According to a circular (PDF) released on Tuesday, August 26, 2025, all existing and newly deployed payment terminals must have native geolocation services enabled, with double-frequency GPS receivers for reliable geolocation service.

The move is part of the apex bank’s efforts to combat fraud in the country’s payments sector. The Nigeria Inter-Bank Settlement System (NIBSS) reported that fraud in the payments sector ballooned from ₦11.61 billion in 2020 to ₦52.26 billion in 2024. 

On one hand, this sharp increase reflects the significant leaps made in the digital payments industry. On the other hand, it highlights the growing vulnerabilities and challenges in securing these platforms.

The CBN has responded with initiatives such as the Nigeria Electronic Fraud Forum, mandating PoS agents to formalise operations, and a rumoured fraud flagging feature for POS terminals.

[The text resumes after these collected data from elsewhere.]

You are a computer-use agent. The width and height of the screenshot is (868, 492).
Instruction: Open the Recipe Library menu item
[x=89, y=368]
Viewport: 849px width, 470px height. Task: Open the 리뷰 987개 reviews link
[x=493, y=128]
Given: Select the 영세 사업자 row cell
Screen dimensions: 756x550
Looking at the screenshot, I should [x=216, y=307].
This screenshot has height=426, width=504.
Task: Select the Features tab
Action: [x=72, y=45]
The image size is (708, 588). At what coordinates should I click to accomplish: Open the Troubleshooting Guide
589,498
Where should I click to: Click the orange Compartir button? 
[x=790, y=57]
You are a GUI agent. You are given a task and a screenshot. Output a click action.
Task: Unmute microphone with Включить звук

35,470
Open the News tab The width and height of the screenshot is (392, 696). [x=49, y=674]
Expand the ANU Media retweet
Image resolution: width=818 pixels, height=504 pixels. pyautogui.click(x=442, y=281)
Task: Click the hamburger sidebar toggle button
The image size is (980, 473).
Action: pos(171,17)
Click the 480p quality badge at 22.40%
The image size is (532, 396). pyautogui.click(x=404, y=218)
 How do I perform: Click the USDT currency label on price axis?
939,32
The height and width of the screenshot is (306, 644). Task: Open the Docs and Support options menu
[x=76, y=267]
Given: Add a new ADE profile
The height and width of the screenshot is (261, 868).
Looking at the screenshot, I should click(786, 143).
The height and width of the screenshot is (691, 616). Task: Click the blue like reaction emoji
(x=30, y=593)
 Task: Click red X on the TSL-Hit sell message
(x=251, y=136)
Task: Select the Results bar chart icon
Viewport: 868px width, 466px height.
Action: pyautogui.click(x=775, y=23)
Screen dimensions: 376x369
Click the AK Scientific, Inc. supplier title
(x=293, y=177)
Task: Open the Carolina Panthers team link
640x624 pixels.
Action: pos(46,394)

This week’s directive is yet another attempt to combat fraud in the industry, but the move reflects a disconnect from the realities of Nigeria’s payments landscape.

Geotagging 4.2 million terminals in 60 days

There are 8.5 million registered terminals and about 4.28 million active terminals in the country. To be ready for October 20th, when the CBN will begin compliance validation exercises, at least 77,000 terminals must be geotagged daily.

That’s a task that will require thousands of trained personnel, something industry experts say the CBN and the National Central Switch lack. 

It’s not yet clear if the CBN has made plans to train personnel for this task or if it plans to saddle operators with the responsibility, but either option eats into the timeline already set. But assuming the CBN somehow manages to secure trained personnel for this task, there’s still the problem of the infrastructure needed to geotag the terminals. 

“There are tonnes of devices, and each one needs a slightly different type of software. Even for the same device, different PTSPs will have different software. Work out the timing; it’s madness,” one expert noted. 

Geotagging a POS terminal typically requires an embedded GPS receiver. While many newer models come equipped with this functionality, older terminals often lack built-in GPS and will require alternative solutions to enable geotagging. 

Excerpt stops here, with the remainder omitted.